Fascinados por la belleza del Miera varios lectores han coincidido en querer saber más. Se ama lo que se conoce y hoy satisfacemos la necesidad de conocimiento sobre un paraje sorprendente, el Resbaladero de Lunada. En el municipio de Soba, situado en el margen derecho del río Miera, a 10 Km de San Roque de Riomiera, en su ascenso al Portillo de Lunada quedan vestigios de una estructura de piedra que necesita una explicación.

Nos remontamos al año 1791. Reinaba Carlos III y estaba en auge la Real Fábrica de Cañones de la zona. Un éxito que generaba una gran demanda de árboles. Para el transporte de las maderas se ingenió un sistema que consistía en la flotación de la madera mediante esclusas para el transporte río Miera abajo y un resbaladero para cruzar las maderas traídas de la otra vertiente de la Cordillera Cantábrica.

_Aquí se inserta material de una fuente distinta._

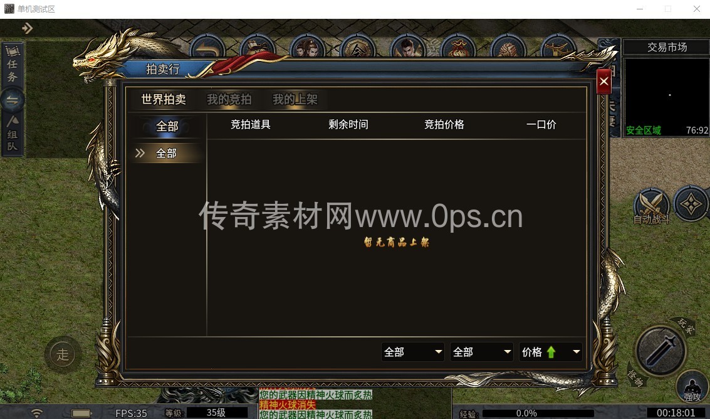Open the 任务 quest panel icon

[x=13, y=65]
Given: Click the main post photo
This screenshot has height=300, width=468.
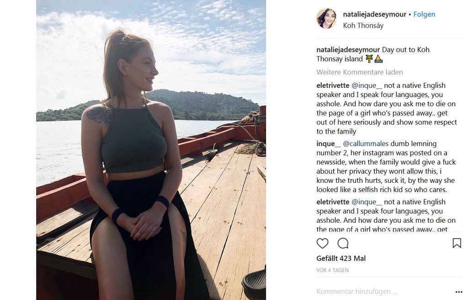Looking at the screenshot, I should [151, 150].
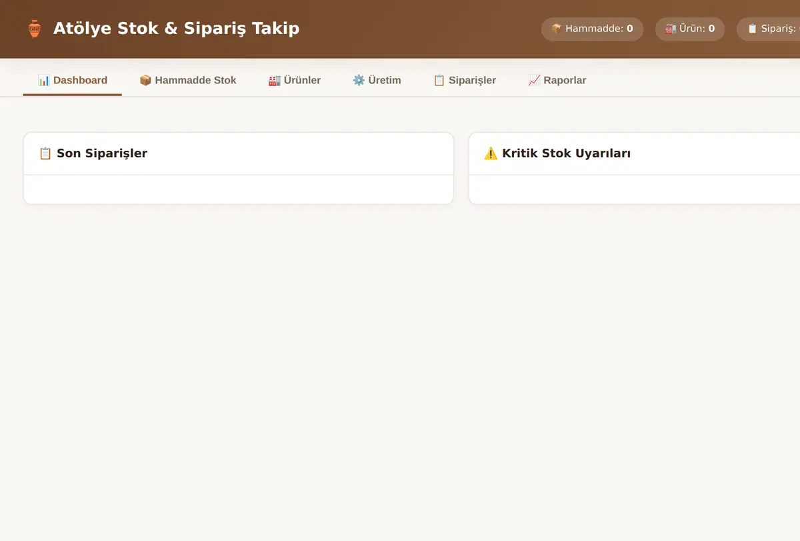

El ingeniero austriaco Wolfgang Mucha diseñó una estructura de madera en forma de tobogán sobre una base de piedra que medía 1.700 metros de los que apenas quedan unos vestigios en la base. Finalizaba en un prado, la Finca de la Pila, con presas y una casa con portalada, arcos y un escudo que hace referencia al rey Carlos III. La estructura evitaban el salto de las leñas con una pendiente casi constante de 20º que impedía que los troncos adquiriesen demasiada velocidad y desbordaran la estructura. Se deslizaban en 2 minutos.

Dada la exigencia maderera, De Mucha, aplicó un método de tala que dejaba sólo las hayas que tuviesen menos de 4 pulgadas de grueso. Un aprovechamiento extremo que deforestó el Valle del Miera y llevó a los pasiegos a iniciar un uso ganadero intensivo de la zona.

Al río Miera le modificaron el lecho y márgenes para conducir los troncos hasta la Real Fábrica volando rocas, reforzando peñas por su composición caliza y canalizando para compensar las características del río con crecidas desiguales por las nieves y lluvias con las que o llegaban grandes cantidades de árboles o ninguno.

Obras, talas, actividad industrial que transformó el paisaje desde el alto valle del Miera que es hoy patrimonio histórico industrial, Bien Interés Cultural y lugar de paseo y reflexión sobre cómo una acción humana intensiva, excesiva e irrespetuosa con su entorno natural lo transforma y condiciona para siempre.